# Условие задачи:
Перепишите отрывок интервью с Захаром Прилепиным от слов «Именно таким ощущает» до слов «получилось — судить читателям.», заменив в нём «двухтомник» на «трёхтомник».

# Исходный текст:

Вменяемый русский человек

Именно таким ощущает себя Захар Прилепин

Он дал уже столько интервью, что из них, наверное, можно составить солидный том, а то и двухтомник. Тем не менее вопросы к нему остаются. Вот и возникла идея: а ну как спросить его о том, о чём не все спрашивают? Построить беседу на «неудобных» вопросах, «завести» его, заставить быть предельно откровенным. Что из этого получилось — судить читателям.

— Тебя нередко обвиняют в конъюнктурности. Признаюсь, иногда и в мою душу закрадываются сомнения на этот счёт… Ну вот, чтоб за примером далеко не ходить, возьмём твой «чеченский» роман «Патологии». В самом начале у тебя там спецназовцы арестовывают безоружных чеченцев, потом расстреливают их и, облив тела бензином, сжигают. Нельзя наверняка утверждать, что таких случаев не могло быть в принципе. Но ведь это именно то, о чём шумела либерально-правозащитная общественность, включая покойную Политковскую! Им и надо было выставить русских солдат в Чечне такими вот безжалостными убийцами и беспредельщиками. А тут, получается, сам писатель-патриот им на выручку поспешает…

— Когда я эту книжку начинал писать, вообще о таких вещах не задумывался: конъюнктурно — нет. Мне было 28 лет, и я думал, что сочиню один этот текст просто для себя — и всё. Сейчас, когда критики чуть что шумят и вскрикивают, я, бывает, напишу строку и задумаюсь: ой, а не обвинят ли в конъюнктуре?.. Потом, конечно, грустно посмеюсь над собою и пишу дальше — как Бог на душу положит. В общем, мне никакого дела до конъюнктуры не было и нет. И до пристрастий либеральной общественности тоже дела мало. Но иным нашим ярым патриотам всюду нужно найти если не заговор, то закавыку, вот они и гадают: что ж Прилепина так принимают и привечают, есть тут, верно, подляночка какая-то. Ну пусть ищут. Что до описанного в «Патологиях», так я описал то, что сам видел. Пугать никого не хотел. Хотел бы напугать — придумал бы чего похуже. Прозу Гражданской войны мы, что ли, позабыли? Хоть Артёма Весёлого, хоть Серафимовича, хоть Шолохова, хоть Бабеля. Тоже, поди, для либеральной общественности старались?

# Фрагмент набора данных:
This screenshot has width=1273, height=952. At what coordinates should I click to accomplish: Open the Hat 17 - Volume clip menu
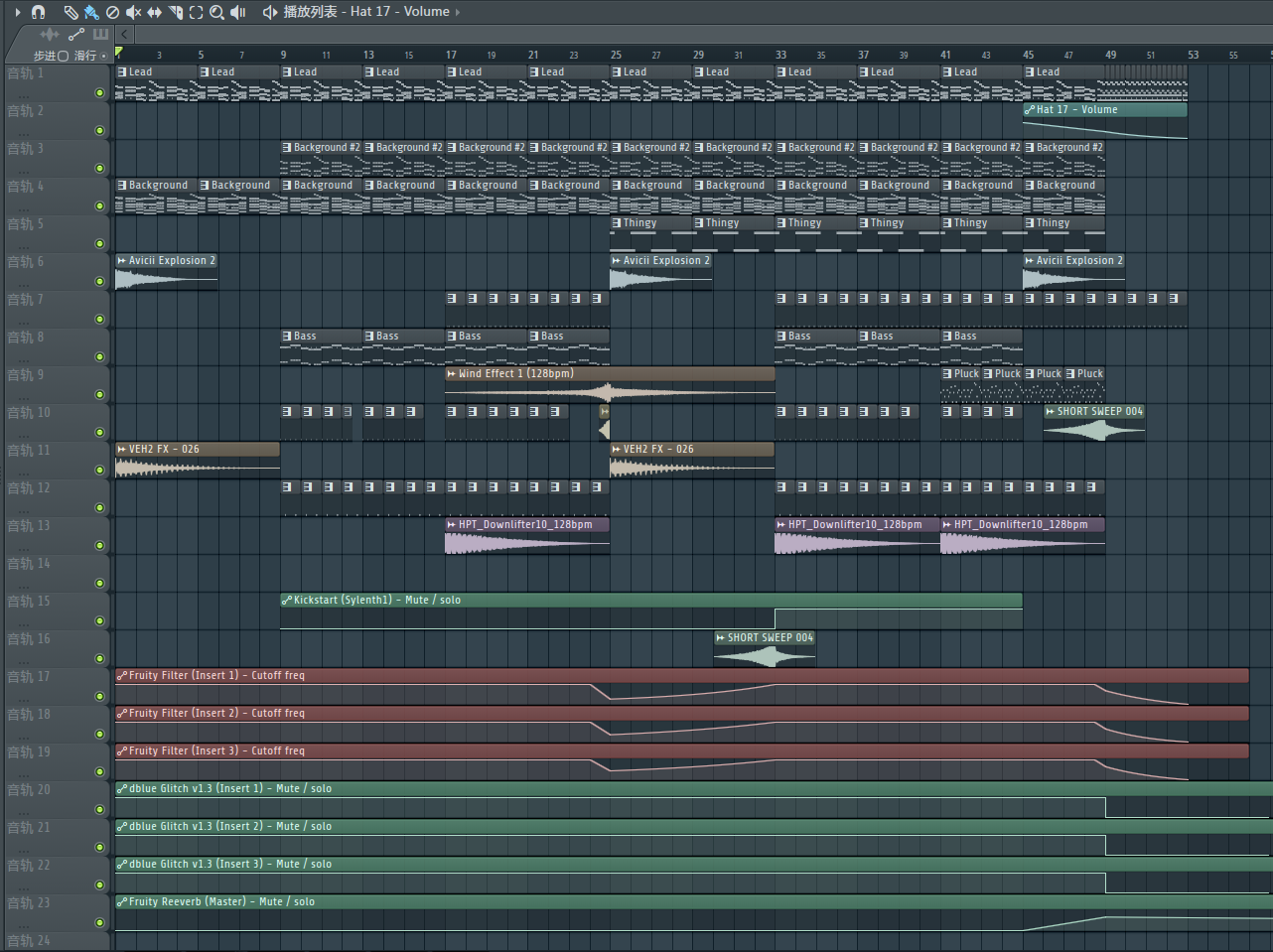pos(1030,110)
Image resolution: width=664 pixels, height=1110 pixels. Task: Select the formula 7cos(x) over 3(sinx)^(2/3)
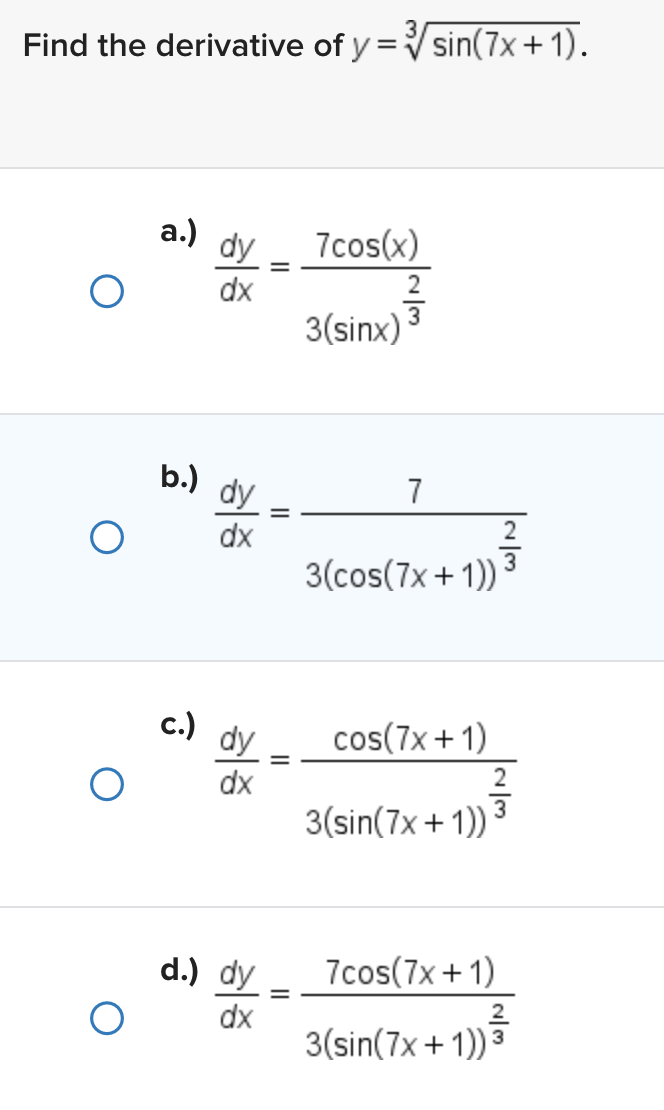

---

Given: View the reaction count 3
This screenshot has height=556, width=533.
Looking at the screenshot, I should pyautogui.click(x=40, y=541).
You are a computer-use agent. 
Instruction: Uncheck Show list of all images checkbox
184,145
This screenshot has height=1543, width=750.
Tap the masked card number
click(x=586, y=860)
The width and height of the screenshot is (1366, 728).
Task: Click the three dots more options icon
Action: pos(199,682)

# Ваше решение:
Именно таким ощущает себя Захар Прилепин

Он дал уже столько интервью, что из них, наверное, можно составить солидный том, а то и трёхтомник. Тем не менее вопросы к нему остаются. Вот и возникла идея: а ну как спросить его о том, о чём не все спрашивают? Построить беседу на «неудобных» вопросах, «завести» его, заставить быть предельно откровенным. Что из этого получилось — судить читателям.